Myo Aung has distributed the IHT in Burma since 1994 by buying the papers at wholesale price and selling them at retail price in the country. Every morning he has had to ship the papers printed in Bangkok via airlines. Customs procedure at Rangoon airport, fight delays and daily submission to the now-defunct Literary Scrutiny Board for distribution approval in the past made it impossible for Myo Aung to provide a morning delivery to his subscribers.
“Now, with printing here, we don’t need to think about [those problems],” he told the Irrawaddy before adding that subscribers in Rangoon will get early morning delivery while those in Naypyidaw, the country’s capital, and Mandalay, the second biggest city, will have noon deliveries.
He said the paper printed in Rangoon will not be much different from its counterparts in other countries, except it will not be in color. The IHT printed in neighboring Bangladesh is also in black and white due to technical difficulties.
“But the content is the same,” he said. The owner explained that not printing in color also has an upside because it will save some production costs, making the price cheaper than the current newsstand price—US$4.50 per copy. The exact cost of the Rangoon-printed edition has not yet been set.
With diplomats, international organizations, executives and hotels on his subscriber list, Myo Aung said the IHT printed in Rangoon will first go to subscribers and then hit Burma’s newsstands in places frequented by foreigners. Currently, the IHT is only available to subscribers.
“Telling you the truth, we don’t have much circulation like other dailies published in Burma today,” he said. “It’s risky, but, with a rise in subscriber numbers, we, hopefully, will be alright.”
He also noted that the IHT has announced that it will change its name globally from the International Herald Tribune to ‘International New York Times’ on Oct. 15, and plans to insert a Burma focus section later.
With the demise of the Literary Scrutiny Board, Myo Aung said, he hopes he will not face many challenges nowadays. There were some days in the past that his crew could not deliver the IHT in Burma until about 7 p.m., if a critical story on events in Burma caught the eye of the censors, he said.
If the officials decided a story was not suitable for Burmese eyes, it would be cut out of each copy by hand, Myo Aung said. When negative Burma news made the front page, the whole paper was banned.

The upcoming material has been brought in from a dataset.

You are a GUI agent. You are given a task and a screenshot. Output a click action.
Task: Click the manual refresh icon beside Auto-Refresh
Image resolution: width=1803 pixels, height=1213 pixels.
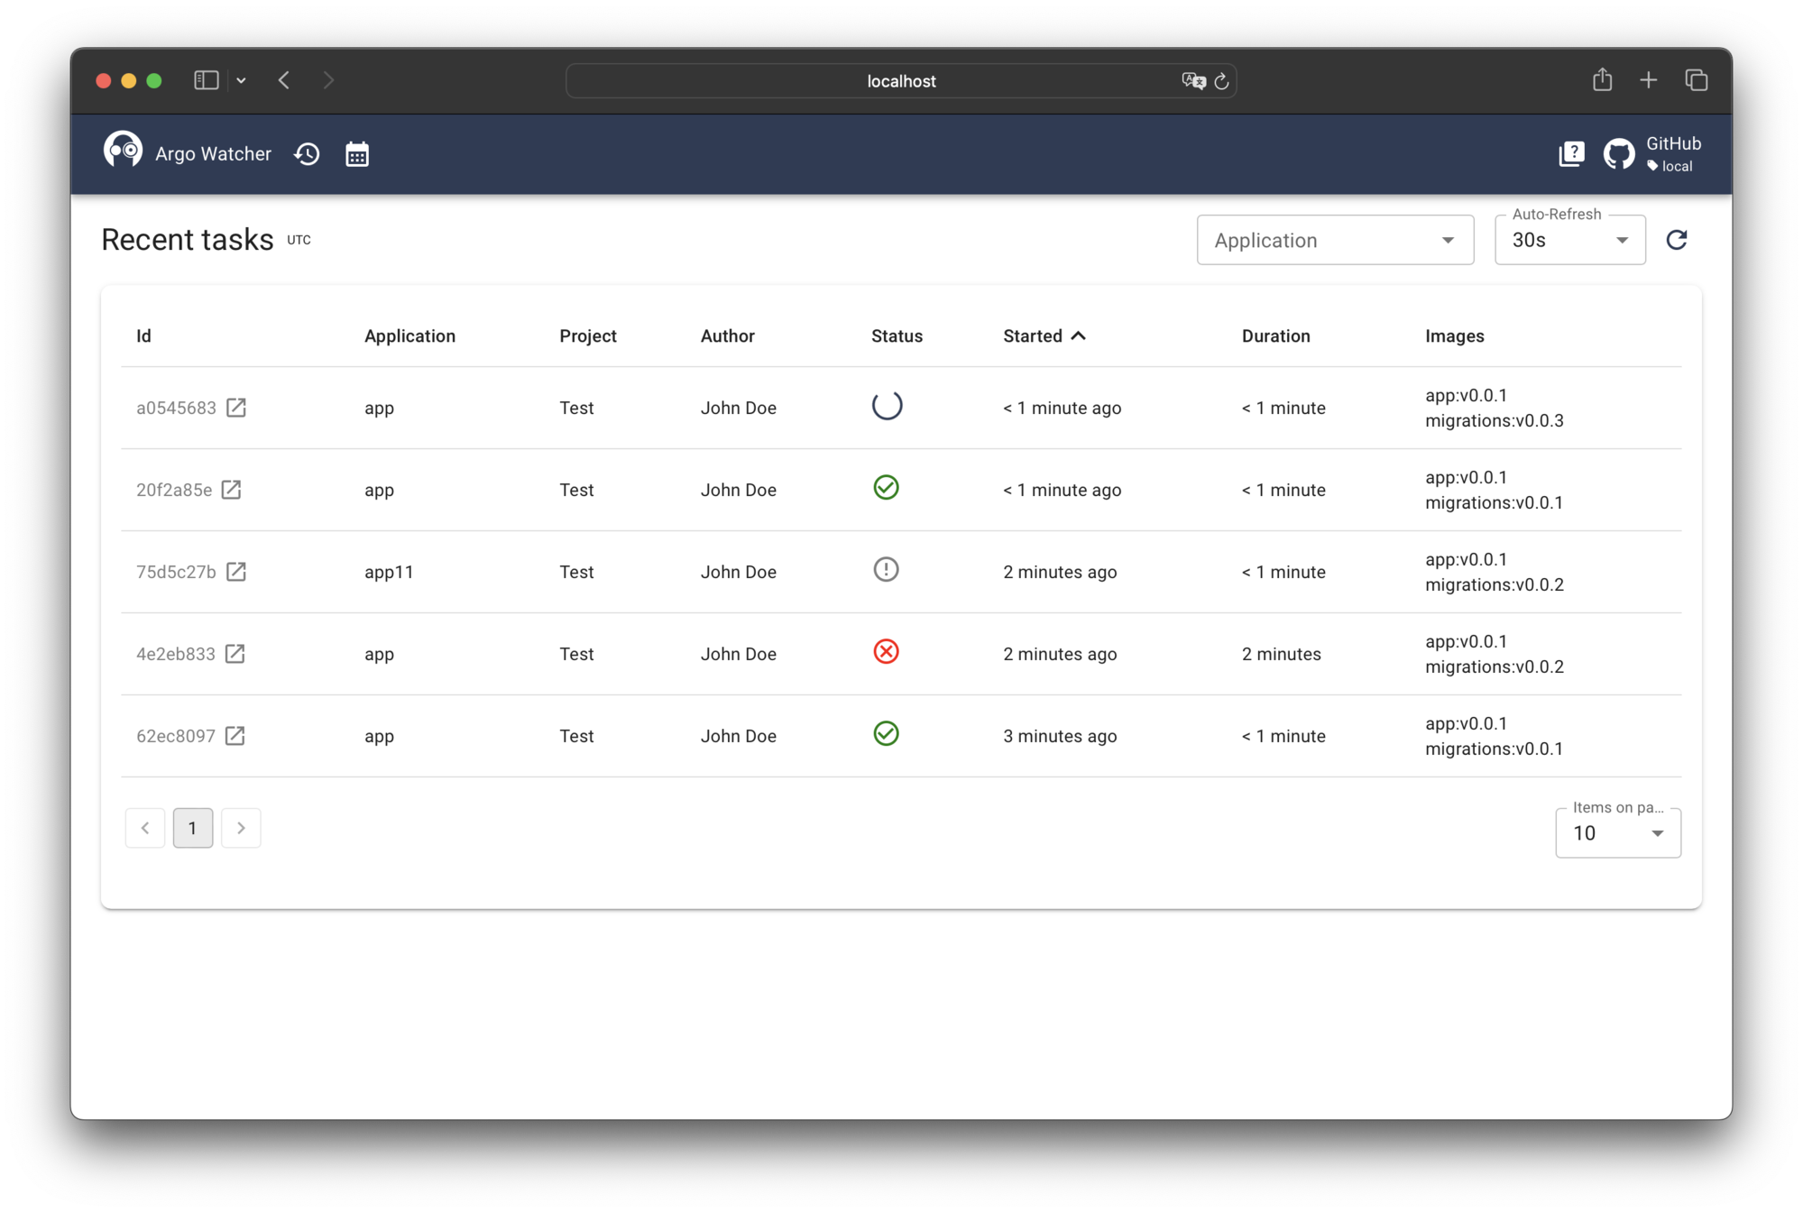click(x=1677, y=240)
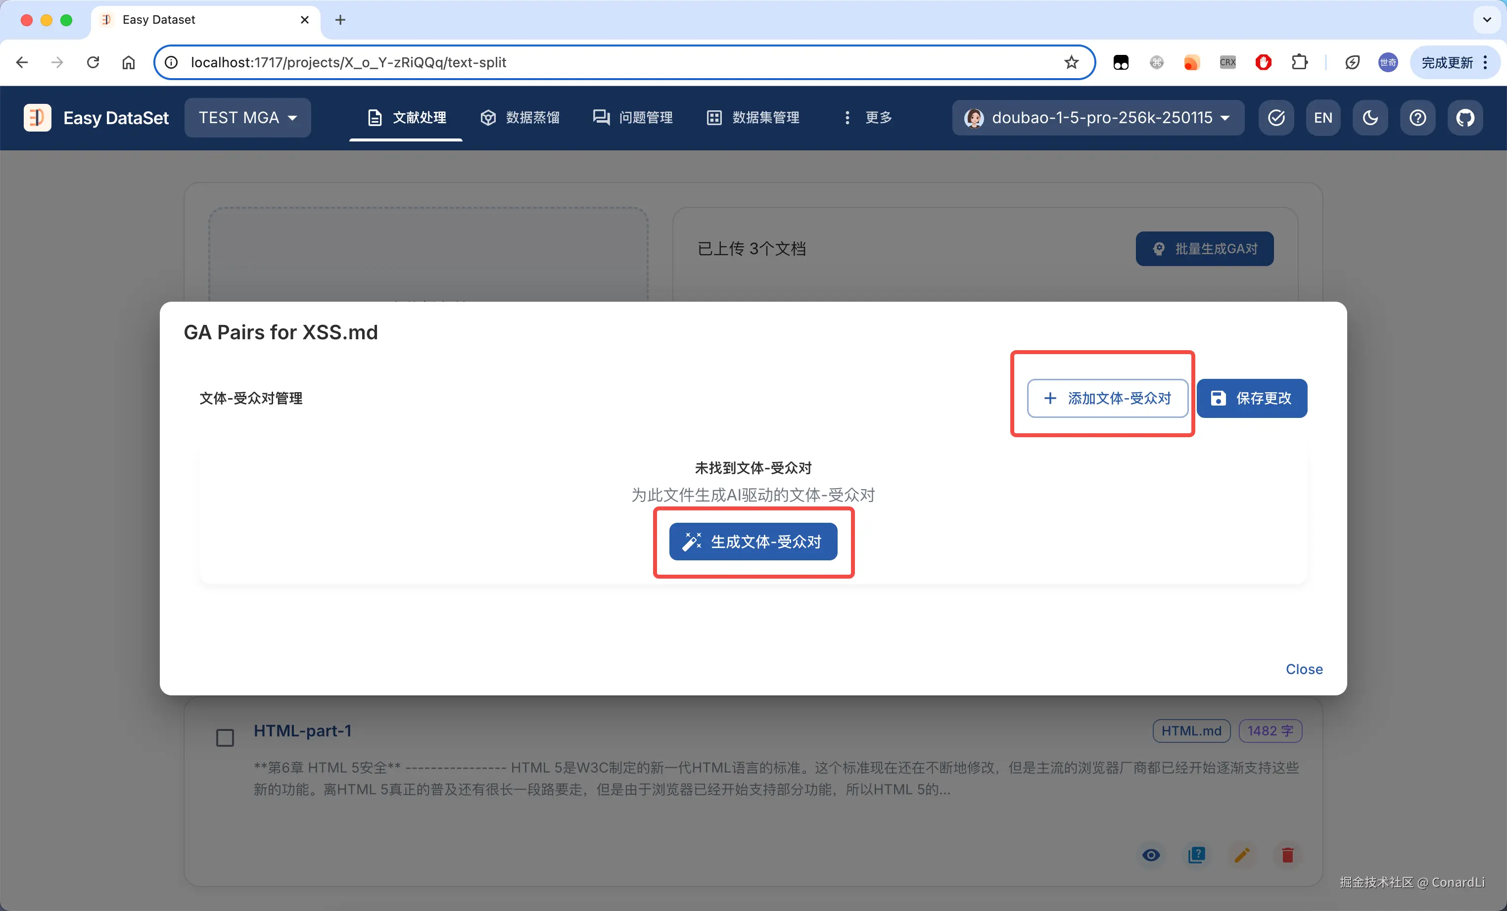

“All I could do was apologize to the subscribers,” he recounted. “Thank God, many of them were foreigners who understood about the literary censorship here.”
But, Myo Aung admits, there remains a challenge: frequent Internet blackouts in Burma, a country that is infamous for its snail’s-pace Internet connections. Every day, he will have to download the whole newspaper in a PDF format before it goes to the printer, any interruption to the connection would be big trouble for him.
“It gives me a serious headache,” he said. “If the Internet is totally down, I will have to ship the papers from Bangkok and distribute them, but it will make delivery one day later.”
Win Tin, a veteran journalist and one of the founders of the Burma’s opposition National League for Democracy, said he welcomes the printing of the IHT in Burma. The 83-year old said he personally likes to read newspapers in print because the Internet is beyond him.
“It will be good for anyone who wants to learn about what is happening in the world today, for IHT has good coverage on international affairs,” Win Tin said.
“But being an international newspaper, I think the price per copy will not be that cheap.”